Federal Watchdog Agency Raises Concerns about Prior Authorization in Medicare
On April 28, the U.S. Department of Health and Human Services Office of Inspector (OIG) General released a report criticizing prior authorization in the Medicare Advantage program. According to the report titled “Some Medicare Advantage Organization Denials of Prior Authorization Requests Raise Concerns About Beneficiary Access to Medically Necessary Care,” an estimated 13% of denied prior authorization requests reviewed met Medicare coverage rules and likely would have been approved under fee-for-service Medicare. Moreover, the OIG found that about 18% of denied payment requests met Medicare coverage and Medicare Advantage billing rules. The OIG recommends, among other things, that the Centers for Medicare & Medicaid Services (CMS) update its guidance on the clinical criteria for medical necessity reviews and revise audit protocols for Medicare Advantage plans.

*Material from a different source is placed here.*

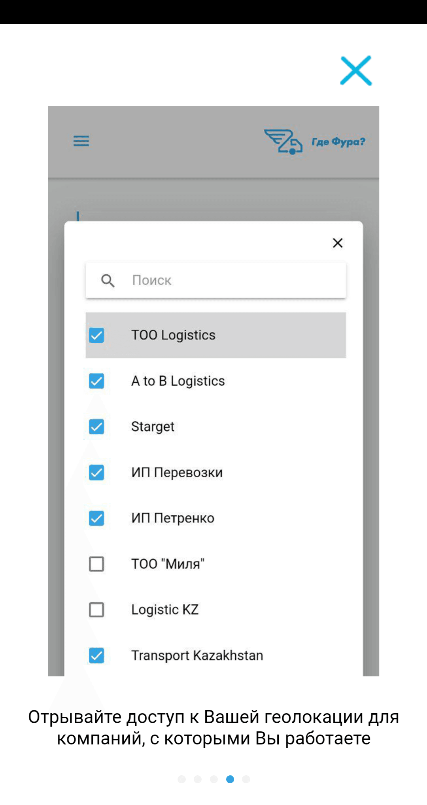Enable the ТОО "Миля" checkbox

Following the report, the sponsors of H.R. 3173, the Improving Seniors’ Timely Access to Care Act, which would streamline prior authorization in the Medicare Advantage Program, issued a press release stating:
Today’s HHS Inspector General report underscores the urgent need for reforms in the current prior authorization system. Seniors should not be denied care for routine treatments and procedures that would otherwise be covered. This complicates and delays care and worsens health outcomes for this vulnerable population.
It is well past time to bring prior authorization into the 21st century so seniors can get the care they deserve by passing the Improving Seniors’ Timely Access to Care Act. The reforms in this legislation have widespread bipartisan support and the backing of hundreds of leading national health care organizations. The House must move on this bill quickly.
With nearly 300 co-sponsors, this legislation is poised to move forward in the House of Representatives and would be a significant step in reforming prior authorization in Medicare.